Producer inflation “has likely peaked and likely come down,” while consumer prices in some cases are also appearing to peak, he told CNBC’s “Street Signs Asia” on Monday.
Soaring production costs in China, largely due to surging commodity prices, have cut into profits for manufacturers. Official data released over the weekend showed profits at China’s industrial firms rose 36.4% in May compared to a year earlier — slower than the 57% year-on-year growth posted in April.
Meanwhile, data released in early June showed China’s producer price index in May jumped 9% compared to a year ago — the fastest clip since 2008, while the consumer price index climbed 1.3% year-on-year in May.

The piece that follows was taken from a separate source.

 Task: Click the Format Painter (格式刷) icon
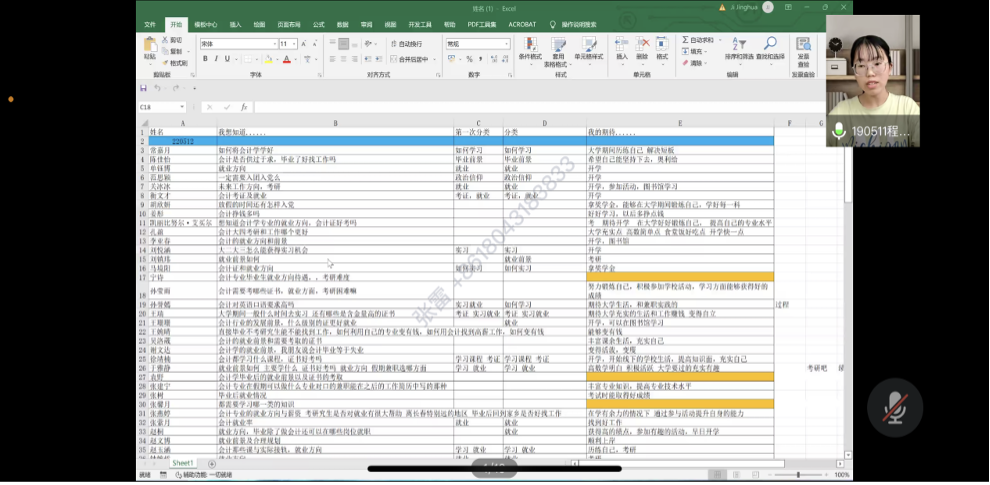(176, 62)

It was the largest gap on record between the speed at which producer prices and consumer prices climbed.
“There’s not a very clear relationship between producer prices and consumer prices historically,” Wolf said.
“You’ve only seen a few instances where high producer prices do trickle down to consumer prices,” he said. “Producer prices are almost entirely driven by commodity prices.”
He added that “the only time” historically that producer inflation has has trickled down into consumer prices is “when there’s really strong consumer demand” — a situation that seems implausible for now given the sluggish recovery in Chinese retail sales.